Stored records:
============
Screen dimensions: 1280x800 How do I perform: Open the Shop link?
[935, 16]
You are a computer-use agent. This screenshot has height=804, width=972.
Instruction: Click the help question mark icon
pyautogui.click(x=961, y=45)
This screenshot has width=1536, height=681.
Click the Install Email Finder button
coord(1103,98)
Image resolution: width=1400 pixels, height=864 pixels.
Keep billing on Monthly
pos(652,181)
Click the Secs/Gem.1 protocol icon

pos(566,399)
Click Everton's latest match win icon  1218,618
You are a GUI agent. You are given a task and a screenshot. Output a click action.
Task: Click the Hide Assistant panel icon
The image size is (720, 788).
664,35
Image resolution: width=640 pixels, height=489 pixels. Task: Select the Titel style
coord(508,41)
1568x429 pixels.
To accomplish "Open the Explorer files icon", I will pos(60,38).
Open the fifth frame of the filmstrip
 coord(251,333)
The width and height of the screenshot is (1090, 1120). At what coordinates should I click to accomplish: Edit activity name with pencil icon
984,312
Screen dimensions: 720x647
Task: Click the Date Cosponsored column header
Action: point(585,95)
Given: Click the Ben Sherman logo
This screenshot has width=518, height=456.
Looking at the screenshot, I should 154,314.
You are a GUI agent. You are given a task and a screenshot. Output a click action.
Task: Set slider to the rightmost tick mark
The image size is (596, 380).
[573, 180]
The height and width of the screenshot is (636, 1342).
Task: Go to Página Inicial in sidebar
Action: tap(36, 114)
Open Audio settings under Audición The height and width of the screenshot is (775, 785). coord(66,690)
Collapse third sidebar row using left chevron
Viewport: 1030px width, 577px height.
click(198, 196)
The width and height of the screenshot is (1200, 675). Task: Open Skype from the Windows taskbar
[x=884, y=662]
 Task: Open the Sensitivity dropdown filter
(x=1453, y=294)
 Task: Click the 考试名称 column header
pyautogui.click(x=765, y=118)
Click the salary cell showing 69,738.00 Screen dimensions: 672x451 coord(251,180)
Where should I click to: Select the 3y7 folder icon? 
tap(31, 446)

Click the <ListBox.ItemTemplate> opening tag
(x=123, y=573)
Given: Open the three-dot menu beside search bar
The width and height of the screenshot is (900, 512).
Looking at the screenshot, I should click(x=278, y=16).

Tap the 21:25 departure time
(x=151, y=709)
============
- EXERCISE DETAILS -
The entries above are to be retyped exactly, with nothing left out.

- SOLUTION FOR THIS EXERCISE -
Screen dimensions: 1280x800 How do I perform: Open the Shop link?
[935, 16]
You are a computer-use agent. This screenshot has height=804, width=972.
Instruction: Click the help question mark icon
pyautogui.click(x=961, y=45)
This screenshot has width=1536, height=681.
Click the Install Email Finder button
coord(1103,98)
Image resolution: width=1400 pixels, height=864 pixels.
Keep billing on Monthly
pos(652,181)
Click the Secs/Gem.1 protocol icon

pos(566,399)
Click Everton's latest match win icon  1218,618
You are a GUI agent. You are given a task and a screenshot. Output a click action.
Task: Click the Hide Assistant panel icon
The image size is (720, 788).
664,35
Image resolution: width=640 pixels, height=489 pixels. Task: Select the Titel style
coord(508,41)
1568x429 pixels.
To accomplish "Open the Explorer files icon", I will pos(60,38).
Open the fifth frame of the filmstrip
 coord(251,333)
The width and height of the screenshot is (1090, 1120). At what coordinates should I click to accomplish: Edit activity name with pencil icon
984,312
Screen dimensions: 720x647
Task: Click the Date Cosponsored column header
Action: point(585,95)
Given: Click the Ben Sherman logo
This screenshot has width=518, height=456.
Looking at the screenshot, I should 154,314.
You are a GUI agent. You are given a task and a screenshot. Output a click action.
Task: Set slider to the rightmost tick mark
The image size is (596, 380).
[573, 180]
The height and width of the screenshot is (636, 1342).
Task: Go to Página Inicial in sidebar
Action: tap(36, 114)
Open Audio settings under Audición The height and width of the screenshot is (775, 785). coord(66,690)
Collapse third sidebar row using left chevron
Viewport: 1030px width, 577px height.
click(198, 196)
The width and height of the screenshot is (1200, 675). Task: Open Skype from the Windows taskbar
[x=884, y=662]
 Task: Open the Sensitivity dropdown filter
(x=1453, y=294)
 Task: Click the 考试名称 column header
pyautogui.click(x=765, y=118)
Click the salary cell showing 69,738.00 Screen dimensions: 672x451 coord(251,180)
Where should I click to: Select the 3y7 folder icon? 
tap(31, 446)

Click the <ListBox.ItemTemplate> opening tag
(x=123, y=573)
Given: Open the three-dot menu beside search bar
The width and height of the screenshot is (900, 512).
Looking at the screenshot, I should click(x=278, y=16).

Tap the 21:25 departure time
(x=151, y=709)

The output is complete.